Я молчал. Конферансье, перекрывая гул голосов, объявил:
– Выступает известный еврейский комик-аристократ Павел Самарин!
На эстраду вышел полный мужчина во фраке и летней шляпе из кокосовой мочалки – «здравствуйте-прощайте». Поклонился, потер руки.
– С разрешения достопочтенной публики я прочту маленький, совсем маленький, – он показал руками, какой именно маленький, – отрывок из популярной революционной пьесы «Ванька на престоле».
– Давай лучше «Центрофлирт»! – закричал кто-то из зала.
«Интересно, певица еще будет выступать?»
– Выпьем? – предложил Ерохин и положил свою руку с выхоленными ногтями на мою.
Ладонь у него была потная, горячая. Я выдернул руку и брезгливо вытер ее салфеткой. Но он не обиделся.
– Выпьем?
– Нет, пить я не буду.
Ерохин выпил сам. Поморщился, словно у него болели зубы.
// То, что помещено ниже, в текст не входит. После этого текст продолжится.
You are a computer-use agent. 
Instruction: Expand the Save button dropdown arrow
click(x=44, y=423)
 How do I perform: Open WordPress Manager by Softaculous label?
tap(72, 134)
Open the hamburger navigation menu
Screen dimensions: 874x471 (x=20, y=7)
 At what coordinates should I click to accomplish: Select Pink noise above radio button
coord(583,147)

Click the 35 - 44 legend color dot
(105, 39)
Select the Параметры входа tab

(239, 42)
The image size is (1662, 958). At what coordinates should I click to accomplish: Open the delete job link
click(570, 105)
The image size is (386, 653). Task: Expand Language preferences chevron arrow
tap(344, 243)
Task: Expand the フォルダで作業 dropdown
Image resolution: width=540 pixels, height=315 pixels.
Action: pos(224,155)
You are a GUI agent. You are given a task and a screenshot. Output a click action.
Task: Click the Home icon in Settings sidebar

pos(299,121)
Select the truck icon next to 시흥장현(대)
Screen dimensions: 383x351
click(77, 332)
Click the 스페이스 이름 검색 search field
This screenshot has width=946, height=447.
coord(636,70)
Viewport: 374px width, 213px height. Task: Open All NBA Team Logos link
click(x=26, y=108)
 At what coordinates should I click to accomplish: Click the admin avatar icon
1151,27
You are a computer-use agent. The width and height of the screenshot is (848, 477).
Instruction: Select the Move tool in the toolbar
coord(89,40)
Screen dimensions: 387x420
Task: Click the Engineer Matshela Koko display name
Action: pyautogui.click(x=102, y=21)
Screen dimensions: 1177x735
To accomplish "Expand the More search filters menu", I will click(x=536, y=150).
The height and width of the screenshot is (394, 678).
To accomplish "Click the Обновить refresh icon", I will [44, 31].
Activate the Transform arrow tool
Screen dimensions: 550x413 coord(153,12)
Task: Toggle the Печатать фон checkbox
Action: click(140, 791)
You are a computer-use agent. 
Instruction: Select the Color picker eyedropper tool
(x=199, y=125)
– Тяжелый ты человек, Саша, и неумный человек. Думал, умный, а ты дурак, как есть дурак. Знаешь, сколько он дает? Десять тысяч. Да на эти деньги… Половина твоя, идет? Ну, три четверти?
Я встал.
– Сколько с меня за выпивку?
– Благородный? Взяток не берешь? – Физиономия Ерохина побагровела, на низеньком лбу поблескивал пот. Он теперь походил на разъяренного хорька. – Перед Советской властью не выслужишься. Дворянин небось? Ничего, недолго ждать: всех в ставку к Духонину отправят, к стеночке рядочком поставят. И тебя, и Горева, и Савельева… Всех, всех! Пролетарское происхождение не выслужишь, за столом трудовых мозолей не натрешь!